Just when I thought I had a good schedule for taking my meds so it won’t affect me in the day time, I realized it isn’t working. Within hours of waking, I’m yawning like crazy and can’t wait to go back to bed. Even coffee isn’t helping. I had my last meeting with my boss at 2 pm – I went back to bed at 2:30 pm – At least I track my hours so I know how much time I need to make up. I was considering having the boys do full days online but after chatting with Paul I will stick to my original plan, half day in school and half online.
The boys woke me up with their gaming related yelling this afternoon then I got dinner started. I slept for three hours. I was dreaming:
I went to my old hairdresser and there were all these babies crawling about the place, and parents were sleeping on the floor. It felt more like a daycare. At some point I picked up one of the babies and she was rubbing the stem of a semi ripe banana on my lips, back and forth, back and forth (I have no idea what that means – sicko baby).

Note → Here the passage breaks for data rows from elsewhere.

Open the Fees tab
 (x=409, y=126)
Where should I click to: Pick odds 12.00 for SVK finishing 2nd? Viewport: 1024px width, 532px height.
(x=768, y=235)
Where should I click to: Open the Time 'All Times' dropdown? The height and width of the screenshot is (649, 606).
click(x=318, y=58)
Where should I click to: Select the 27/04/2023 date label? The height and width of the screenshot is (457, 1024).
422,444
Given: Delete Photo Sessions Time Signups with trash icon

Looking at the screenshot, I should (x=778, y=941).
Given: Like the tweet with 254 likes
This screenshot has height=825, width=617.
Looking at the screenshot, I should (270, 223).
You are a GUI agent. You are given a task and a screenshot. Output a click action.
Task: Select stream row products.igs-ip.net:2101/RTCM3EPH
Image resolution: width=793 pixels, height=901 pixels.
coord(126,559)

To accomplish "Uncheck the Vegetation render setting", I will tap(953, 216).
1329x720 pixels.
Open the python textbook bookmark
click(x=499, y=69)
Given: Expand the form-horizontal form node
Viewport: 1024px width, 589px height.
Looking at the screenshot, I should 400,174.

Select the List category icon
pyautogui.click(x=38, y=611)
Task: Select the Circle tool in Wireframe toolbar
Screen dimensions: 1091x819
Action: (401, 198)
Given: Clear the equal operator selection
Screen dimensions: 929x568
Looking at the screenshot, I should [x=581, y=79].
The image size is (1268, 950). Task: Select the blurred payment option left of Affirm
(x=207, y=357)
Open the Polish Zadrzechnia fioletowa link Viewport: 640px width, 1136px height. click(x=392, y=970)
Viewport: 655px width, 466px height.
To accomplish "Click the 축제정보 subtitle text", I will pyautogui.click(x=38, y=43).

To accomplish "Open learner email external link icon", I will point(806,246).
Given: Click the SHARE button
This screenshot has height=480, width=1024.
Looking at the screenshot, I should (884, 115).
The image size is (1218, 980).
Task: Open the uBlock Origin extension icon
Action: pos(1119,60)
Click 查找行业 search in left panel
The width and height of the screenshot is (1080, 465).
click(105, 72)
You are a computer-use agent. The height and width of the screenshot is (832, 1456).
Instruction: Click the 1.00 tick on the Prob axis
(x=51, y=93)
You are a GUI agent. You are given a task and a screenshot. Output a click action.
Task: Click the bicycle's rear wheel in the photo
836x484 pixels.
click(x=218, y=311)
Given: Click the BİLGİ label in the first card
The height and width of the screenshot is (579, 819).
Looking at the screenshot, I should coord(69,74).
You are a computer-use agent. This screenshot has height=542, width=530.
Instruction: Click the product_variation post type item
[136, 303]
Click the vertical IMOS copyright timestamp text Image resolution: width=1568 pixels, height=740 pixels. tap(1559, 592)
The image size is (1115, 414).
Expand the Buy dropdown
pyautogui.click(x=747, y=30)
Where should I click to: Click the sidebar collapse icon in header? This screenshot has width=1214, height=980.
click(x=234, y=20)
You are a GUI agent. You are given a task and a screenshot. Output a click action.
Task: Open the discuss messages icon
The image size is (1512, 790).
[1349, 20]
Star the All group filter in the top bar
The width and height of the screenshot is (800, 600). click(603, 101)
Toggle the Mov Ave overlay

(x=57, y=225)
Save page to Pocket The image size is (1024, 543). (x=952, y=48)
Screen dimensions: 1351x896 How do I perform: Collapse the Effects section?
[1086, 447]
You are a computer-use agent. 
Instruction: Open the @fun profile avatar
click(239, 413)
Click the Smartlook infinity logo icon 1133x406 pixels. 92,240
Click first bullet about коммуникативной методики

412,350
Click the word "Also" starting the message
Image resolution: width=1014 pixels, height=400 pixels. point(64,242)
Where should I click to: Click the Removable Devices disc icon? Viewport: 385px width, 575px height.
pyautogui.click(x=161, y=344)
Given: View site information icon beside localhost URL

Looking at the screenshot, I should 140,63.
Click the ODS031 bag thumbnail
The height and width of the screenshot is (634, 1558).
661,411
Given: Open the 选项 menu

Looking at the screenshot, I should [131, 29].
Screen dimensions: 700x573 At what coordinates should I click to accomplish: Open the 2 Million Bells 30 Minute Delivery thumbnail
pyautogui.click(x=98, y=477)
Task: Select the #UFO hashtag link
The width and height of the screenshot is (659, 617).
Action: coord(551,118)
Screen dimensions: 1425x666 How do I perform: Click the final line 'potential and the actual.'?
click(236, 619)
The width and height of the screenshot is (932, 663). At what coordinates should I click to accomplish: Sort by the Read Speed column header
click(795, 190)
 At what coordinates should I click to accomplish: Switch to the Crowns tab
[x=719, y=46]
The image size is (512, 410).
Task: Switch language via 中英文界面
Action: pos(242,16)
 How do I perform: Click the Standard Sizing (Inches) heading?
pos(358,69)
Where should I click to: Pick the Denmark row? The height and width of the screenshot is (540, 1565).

Last week I had a dream that my teeth were dissolving or crumbling like chalk.
Can you eat breakfast food for dinner? What about dinner food at breakfast?
Today I will take my meds an hour earlier at 7 pm instead. And I think I will post my journal entry right after work, before sleepiness overwhelms me. My only concern is that I won’t capture my entire day 😦
I am excited, we are making good progress on OKRs – Next Tuesday we will present at the Town Hall. I made adjustments to my original deck and sent a copy to Paul for review.
I will end my night with a shandy and Stranger Words. That reminds me – One time, last year I had a Shandy at work at like 7 am – I think the CFO thought I had a drinking problem. Why is having a drink before noon a bad thing? Who made noon the standard? Why can’t my “happy hour” be whenever I want it to be? Gosh!!